● What is required: Read the records and gather each line that includes "Expand".

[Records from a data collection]
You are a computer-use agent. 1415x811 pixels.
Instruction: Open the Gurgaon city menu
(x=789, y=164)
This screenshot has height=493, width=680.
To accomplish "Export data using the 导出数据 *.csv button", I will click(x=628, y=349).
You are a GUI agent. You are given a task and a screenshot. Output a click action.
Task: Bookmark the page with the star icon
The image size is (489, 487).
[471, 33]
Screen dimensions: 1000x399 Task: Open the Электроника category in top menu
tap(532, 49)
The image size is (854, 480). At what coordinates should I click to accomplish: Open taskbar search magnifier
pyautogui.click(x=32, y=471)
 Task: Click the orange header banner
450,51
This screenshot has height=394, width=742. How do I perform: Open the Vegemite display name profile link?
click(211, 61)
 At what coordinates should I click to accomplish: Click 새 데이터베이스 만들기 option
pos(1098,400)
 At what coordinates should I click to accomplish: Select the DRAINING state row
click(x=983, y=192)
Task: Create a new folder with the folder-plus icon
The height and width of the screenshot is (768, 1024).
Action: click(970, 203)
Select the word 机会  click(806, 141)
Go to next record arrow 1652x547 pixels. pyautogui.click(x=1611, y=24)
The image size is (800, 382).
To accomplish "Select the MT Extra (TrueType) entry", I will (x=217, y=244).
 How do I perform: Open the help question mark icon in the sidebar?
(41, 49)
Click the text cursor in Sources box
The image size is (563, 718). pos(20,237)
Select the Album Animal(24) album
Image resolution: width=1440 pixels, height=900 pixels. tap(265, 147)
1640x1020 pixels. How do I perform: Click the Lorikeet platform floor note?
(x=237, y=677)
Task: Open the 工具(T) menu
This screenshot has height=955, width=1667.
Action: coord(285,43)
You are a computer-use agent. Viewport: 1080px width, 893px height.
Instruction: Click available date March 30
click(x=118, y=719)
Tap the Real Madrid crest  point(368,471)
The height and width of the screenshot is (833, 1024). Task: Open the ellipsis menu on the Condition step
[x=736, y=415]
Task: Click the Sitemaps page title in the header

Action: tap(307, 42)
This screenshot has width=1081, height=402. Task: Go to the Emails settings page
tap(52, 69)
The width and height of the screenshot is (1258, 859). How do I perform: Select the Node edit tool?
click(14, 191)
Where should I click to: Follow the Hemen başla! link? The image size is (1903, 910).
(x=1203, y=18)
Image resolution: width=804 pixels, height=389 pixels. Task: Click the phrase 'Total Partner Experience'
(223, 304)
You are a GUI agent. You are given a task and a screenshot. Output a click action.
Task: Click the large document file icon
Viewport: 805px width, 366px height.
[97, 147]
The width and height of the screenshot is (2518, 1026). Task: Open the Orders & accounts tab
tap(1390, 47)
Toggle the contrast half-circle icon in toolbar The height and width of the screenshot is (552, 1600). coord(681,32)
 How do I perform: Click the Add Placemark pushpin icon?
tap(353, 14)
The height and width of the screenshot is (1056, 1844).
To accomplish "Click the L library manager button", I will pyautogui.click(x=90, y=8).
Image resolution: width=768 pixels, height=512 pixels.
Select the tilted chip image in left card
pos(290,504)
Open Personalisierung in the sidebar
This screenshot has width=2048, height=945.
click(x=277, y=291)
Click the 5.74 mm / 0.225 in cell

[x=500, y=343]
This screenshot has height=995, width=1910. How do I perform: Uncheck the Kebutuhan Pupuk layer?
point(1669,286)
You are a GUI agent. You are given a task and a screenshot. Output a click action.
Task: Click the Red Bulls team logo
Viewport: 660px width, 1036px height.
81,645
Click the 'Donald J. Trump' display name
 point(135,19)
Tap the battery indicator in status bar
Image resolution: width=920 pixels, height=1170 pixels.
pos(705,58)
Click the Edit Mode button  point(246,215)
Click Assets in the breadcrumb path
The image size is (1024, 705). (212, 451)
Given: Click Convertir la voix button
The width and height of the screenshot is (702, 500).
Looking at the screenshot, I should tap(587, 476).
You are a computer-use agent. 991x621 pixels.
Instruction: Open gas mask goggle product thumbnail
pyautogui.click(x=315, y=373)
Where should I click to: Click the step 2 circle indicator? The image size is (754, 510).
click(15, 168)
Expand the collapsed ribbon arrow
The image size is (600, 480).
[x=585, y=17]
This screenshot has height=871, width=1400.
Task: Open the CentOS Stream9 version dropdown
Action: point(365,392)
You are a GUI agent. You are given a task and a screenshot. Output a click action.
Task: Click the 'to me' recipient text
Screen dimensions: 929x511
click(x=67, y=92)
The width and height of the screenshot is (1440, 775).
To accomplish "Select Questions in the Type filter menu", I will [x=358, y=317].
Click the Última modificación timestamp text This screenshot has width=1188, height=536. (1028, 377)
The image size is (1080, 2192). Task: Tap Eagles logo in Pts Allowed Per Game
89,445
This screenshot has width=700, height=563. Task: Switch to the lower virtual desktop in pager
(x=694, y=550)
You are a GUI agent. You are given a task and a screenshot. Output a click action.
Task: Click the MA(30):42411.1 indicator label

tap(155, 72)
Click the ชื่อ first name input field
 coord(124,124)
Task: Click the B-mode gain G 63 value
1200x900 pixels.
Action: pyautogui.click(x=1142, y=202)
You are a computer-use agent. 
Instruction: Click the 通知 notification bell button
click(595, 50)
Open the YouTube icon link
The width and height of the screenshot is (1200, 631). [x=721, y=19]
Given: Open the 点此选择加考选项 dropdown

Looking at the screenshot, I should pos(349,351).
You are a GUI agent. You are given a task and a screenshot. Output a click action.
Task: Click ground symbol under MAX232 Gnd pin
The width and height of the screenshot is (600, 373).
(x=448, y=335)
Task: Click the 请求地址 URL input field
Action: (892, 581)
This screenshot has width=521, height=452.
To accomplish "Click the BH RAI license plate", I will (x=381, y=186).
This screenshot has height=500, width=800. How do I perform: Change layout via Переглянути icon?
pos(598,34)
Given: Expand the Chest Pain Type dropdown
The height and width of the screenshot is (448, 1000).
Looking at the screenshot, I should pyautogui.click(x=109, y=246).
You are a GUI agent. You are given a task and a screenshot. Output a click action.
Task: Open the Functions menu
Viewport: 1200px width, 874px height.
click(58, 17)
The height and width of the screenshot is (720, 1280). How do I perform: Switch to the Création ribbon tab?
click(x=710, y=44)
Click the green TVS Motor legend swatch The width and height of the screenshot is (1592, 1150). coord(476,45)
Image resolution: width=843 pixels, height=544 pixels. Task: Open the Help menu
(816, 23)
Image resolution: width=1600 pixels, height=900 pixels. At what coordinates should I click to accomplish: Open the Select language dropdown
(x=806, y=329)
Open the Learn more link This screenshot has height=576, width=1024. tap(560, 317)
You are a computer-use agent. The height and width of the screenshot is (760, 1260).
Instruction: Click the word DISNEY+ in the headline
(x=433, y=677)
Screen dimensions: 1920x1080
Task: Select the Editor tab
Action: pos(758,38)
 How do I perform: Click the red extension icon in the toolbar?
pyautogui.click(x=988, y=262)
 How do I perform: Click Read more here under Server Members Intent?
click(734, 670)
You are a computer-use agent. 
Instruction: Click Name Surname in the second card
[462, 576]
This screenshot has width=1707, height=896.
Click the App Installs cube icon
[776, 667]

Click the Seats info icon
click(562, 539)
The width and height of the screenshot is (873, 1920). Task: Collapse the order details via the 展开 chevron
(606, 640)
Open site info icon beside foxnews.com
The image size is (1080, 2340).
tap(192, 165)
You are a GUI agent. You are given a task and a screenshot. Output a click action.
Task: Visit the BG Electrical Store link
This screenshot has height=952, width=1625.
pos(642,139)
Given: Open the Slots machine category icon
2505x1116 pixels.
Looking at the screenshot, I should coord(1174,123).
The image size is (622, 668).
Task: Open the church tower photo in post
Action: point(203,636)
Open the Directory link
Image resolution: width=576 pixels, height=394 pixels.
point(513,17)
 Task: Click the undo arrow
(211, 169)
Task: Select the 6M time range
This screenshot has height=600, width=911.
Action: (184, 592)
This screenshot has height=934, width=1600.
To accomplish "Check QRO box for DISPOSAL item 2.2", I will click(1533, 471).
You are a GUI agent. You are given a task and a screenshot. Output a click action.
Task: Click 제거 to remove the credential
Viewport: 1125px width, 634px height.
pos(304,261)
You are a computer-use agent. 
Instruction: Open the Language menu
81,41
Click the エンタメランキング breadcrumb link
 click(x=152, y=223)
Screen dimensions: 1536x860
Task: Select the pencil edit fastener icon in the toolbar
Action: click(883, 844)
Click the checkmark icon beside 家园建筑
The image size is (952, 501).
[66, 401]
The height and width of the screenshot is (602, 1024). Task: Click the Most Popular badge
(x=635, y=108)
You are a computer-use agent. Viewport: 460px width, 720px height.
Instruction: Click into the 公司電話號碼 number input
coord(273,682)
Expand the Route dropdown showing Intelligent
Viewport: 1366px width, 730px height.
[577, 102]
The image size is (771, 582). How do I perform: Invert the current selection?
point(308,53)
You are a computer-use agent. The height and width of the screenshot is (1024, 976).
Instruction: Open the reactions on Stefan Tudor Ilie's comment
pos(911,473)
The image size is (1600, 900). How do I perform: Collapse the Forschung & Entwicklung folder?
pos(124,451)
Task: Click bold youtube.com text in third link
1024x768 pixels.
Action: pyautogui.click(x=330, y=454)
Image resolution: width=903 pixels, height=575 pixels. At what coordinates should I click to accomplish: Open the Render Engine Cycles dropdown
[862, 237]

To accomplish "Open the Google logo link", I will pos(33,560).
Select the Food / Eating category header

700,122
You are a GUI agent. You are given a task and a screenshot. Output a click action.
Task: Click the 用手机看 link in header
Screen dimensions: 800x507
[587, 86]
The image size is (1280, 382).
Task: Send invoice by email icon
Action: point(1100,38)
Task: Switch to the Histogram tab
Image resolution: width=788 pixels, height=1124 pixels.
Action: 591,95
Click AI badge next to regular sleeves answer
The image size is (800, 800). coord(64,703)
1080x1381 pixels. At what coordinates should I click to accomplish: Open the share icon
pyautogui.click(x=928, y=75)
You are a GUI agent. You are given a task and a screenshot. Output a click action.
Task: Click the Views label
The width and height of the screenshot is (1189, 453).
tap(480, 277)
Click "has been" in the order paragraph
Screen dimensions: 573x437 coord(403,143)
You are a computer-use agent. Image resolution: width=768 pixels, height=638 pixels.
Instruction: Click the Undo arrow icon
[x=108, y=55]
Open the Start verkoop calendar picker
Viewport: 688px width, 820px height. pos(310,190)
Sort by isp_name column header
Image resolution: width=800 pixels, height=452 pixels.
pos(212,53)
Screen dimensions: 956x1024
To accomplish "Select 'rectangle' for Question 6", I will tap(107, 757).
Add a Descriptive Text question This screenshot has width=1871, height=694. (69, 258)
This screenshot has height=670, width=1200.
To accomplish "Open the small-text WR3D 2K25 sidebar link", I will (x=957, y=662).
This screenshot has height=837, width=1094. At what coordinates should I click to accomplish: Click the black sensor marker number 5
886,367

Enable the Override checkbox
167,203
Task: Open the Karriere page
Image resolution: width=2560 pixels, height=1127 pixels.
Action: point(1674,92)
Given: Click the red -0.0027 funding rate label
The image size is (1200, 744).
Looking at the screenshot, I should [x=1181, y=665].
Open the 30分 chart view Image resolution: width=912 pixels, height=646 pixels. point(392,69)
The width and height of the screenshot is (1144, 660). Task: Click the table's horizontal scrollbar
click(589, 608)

● Answer section:
Expand the collapsed ribbon arrow
Given: Expand the Chest Pain Type dropdown
Expand the Route dropdown showing Intelligent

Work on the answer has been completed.